A Man for Our Season
This article is from the archive of The New York Sun before the launch of its new website in 2022. The Sun has neither altered nor updated such articles but will seek to correct any errors, mis-categorizations or other problems introduced during transfer.

With July 4 upon us, American troops are overseas defending freedom and democracy in Iraq and Afghanistan. Some of us have been speaking for the idea that this struggle will eventually be taken to Syria, Iran, Saudi Arabia, and North Korea — not necessarily with American troops, but with other support. Some skeptics voice doubts about whether such countries or cultures are fit or “ready” for freedom or democracy.
On this topic the Declaration of Independence whose issuance in 1776 we celebrate this weekend was emphatic.

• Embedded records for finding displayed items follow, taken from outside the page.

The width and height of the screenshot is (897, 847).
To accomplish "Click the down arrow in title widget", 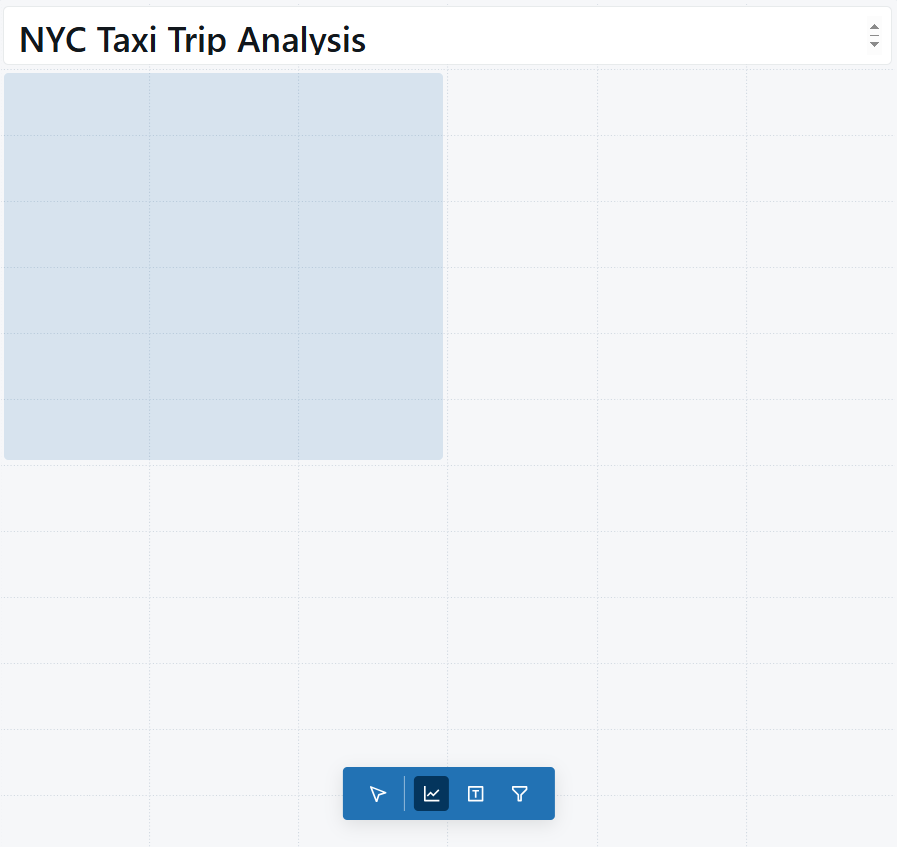I will coord(874,44).
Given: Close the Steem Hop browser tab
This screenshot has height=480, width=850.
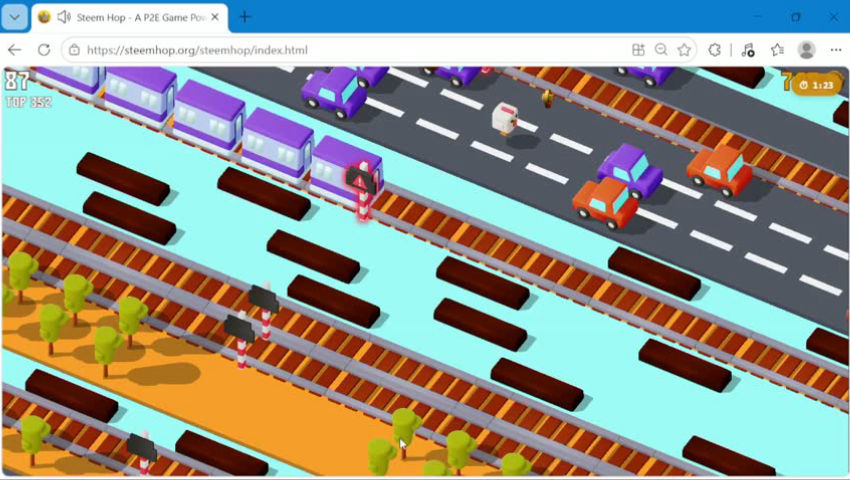Looking at the screenshot, I should 215,17.
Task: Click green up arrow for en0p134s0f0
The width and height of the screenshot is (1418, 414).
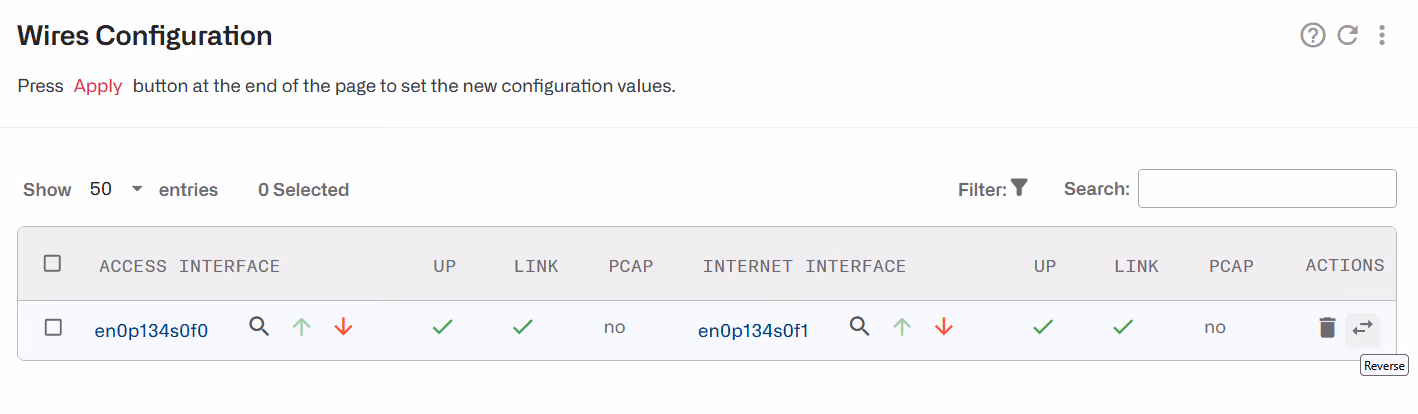Action: coord(302,326)
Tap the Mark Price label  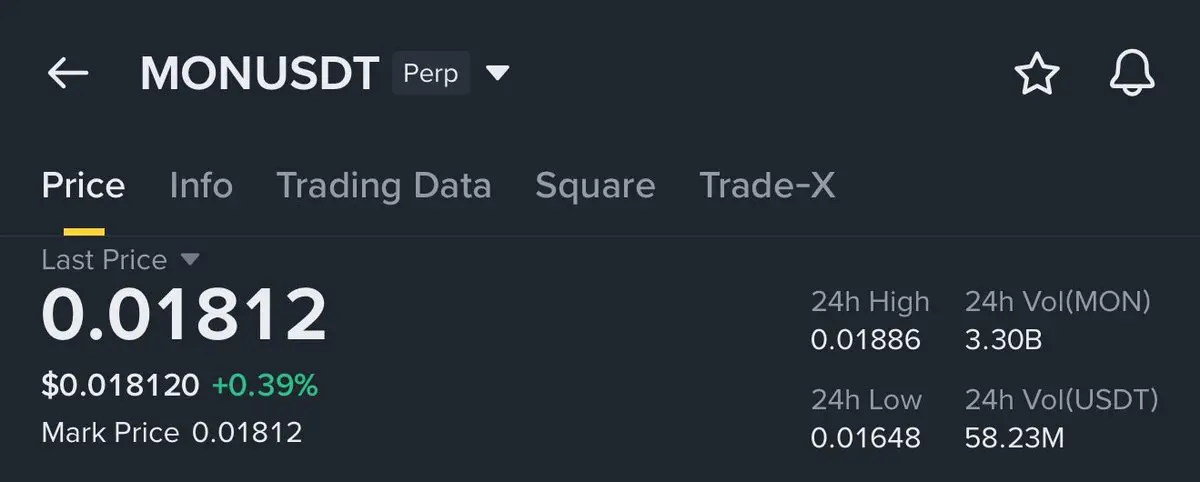coord(110,433)
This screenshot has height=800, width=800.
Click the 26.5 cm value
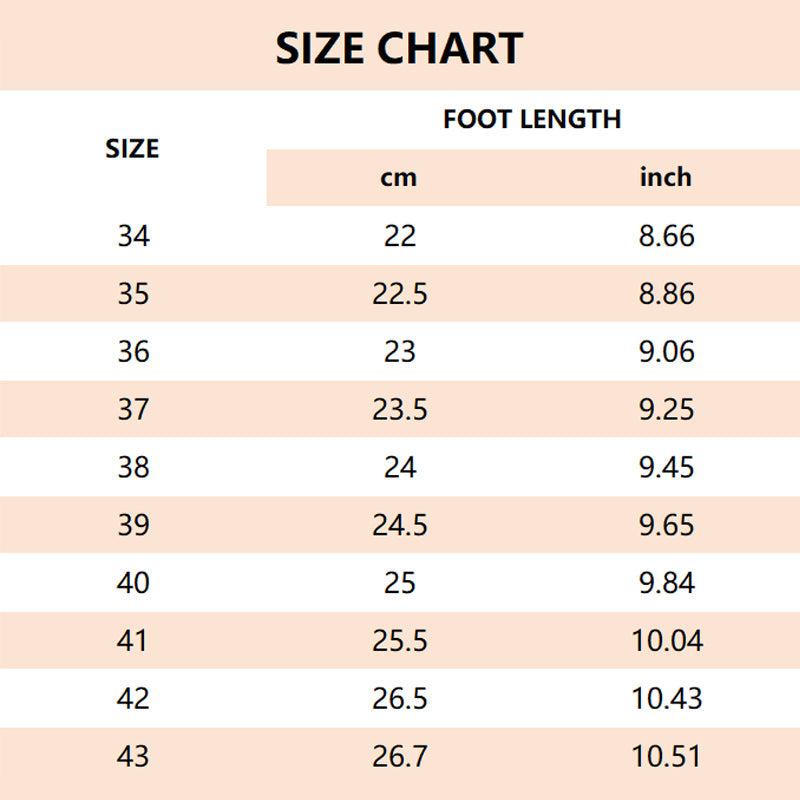pos(399,698)
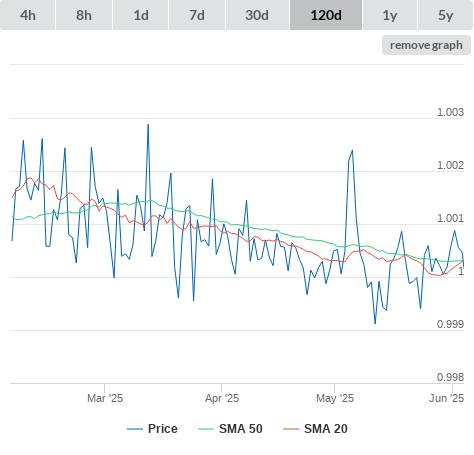Switch to the 8h time range
This screenshot has width=474, height=455.
84,15
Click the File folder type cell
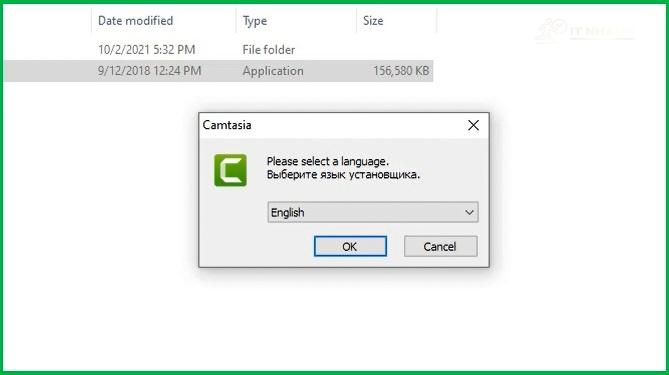Image resolution: width=669 pixels, height=375 pixels. [269, 50]
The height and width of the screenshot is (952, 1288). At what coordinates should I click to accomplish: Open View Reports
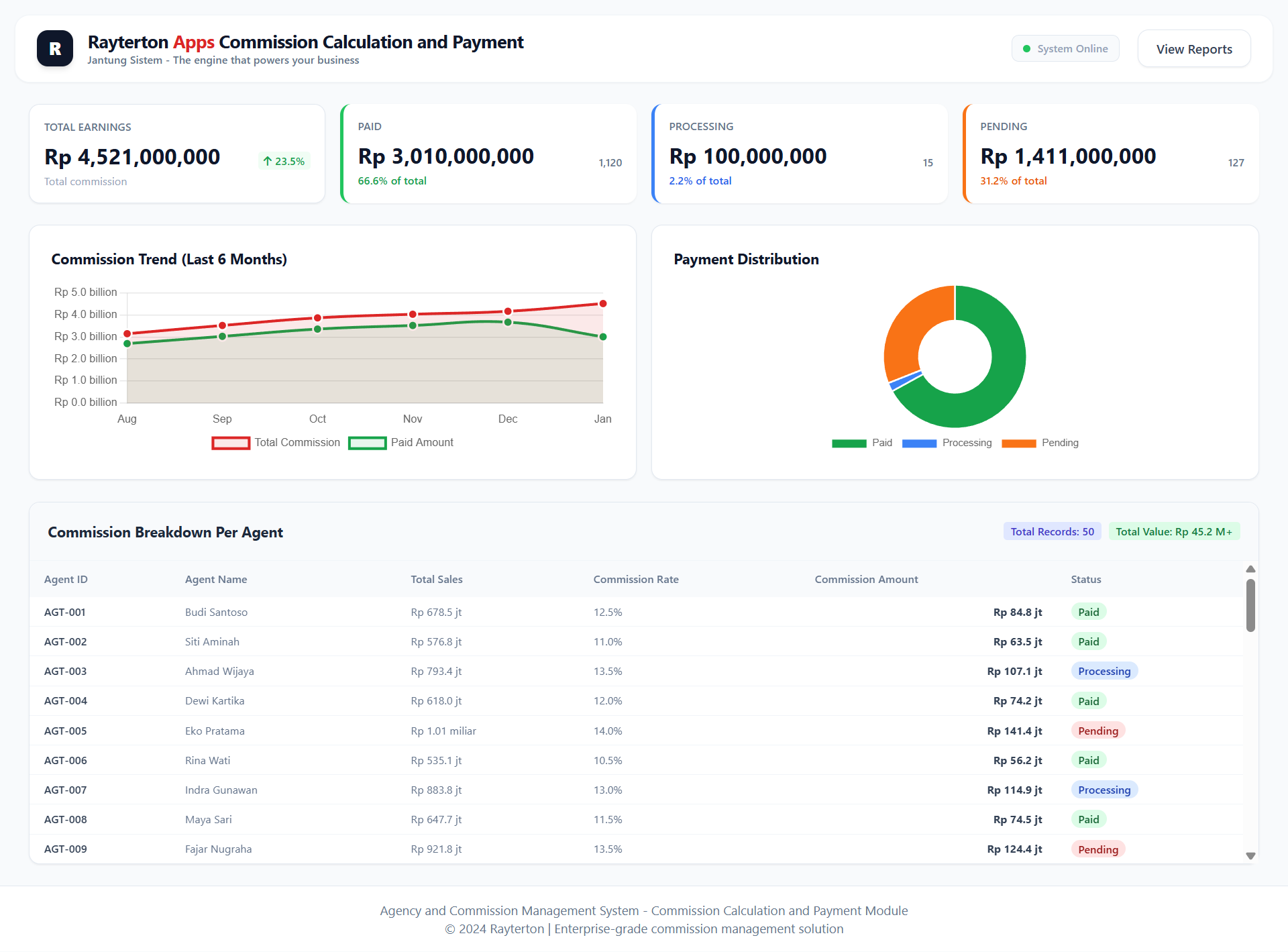pyautogui.click(x=1193, y=48)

It said, “all men are created equal; that they are endowed by their creator with certain unalienable rights.”
One of the greatest of the founders, Samuel Adams, was even more explicit in his own writings. “The love of liberty is interwoven in the soul of man,” he wrote. “However irrational, ungenerous, and unsocial the love of liberty may be in a rude savage, he is capable of being enlightened by experience, reflection, education, and civil and political institutions.”
Adams, whose words we have been studying, said the American Revolution had given the world a “lesson, drawn from experience, that all countries may be free.” And he said that America’s example testified “that by patience, fortitude and perseverance the iron rod can be wrested from the arm of a tyrant, and that all nations may be free, if they will magnanimously contend for their liberty.”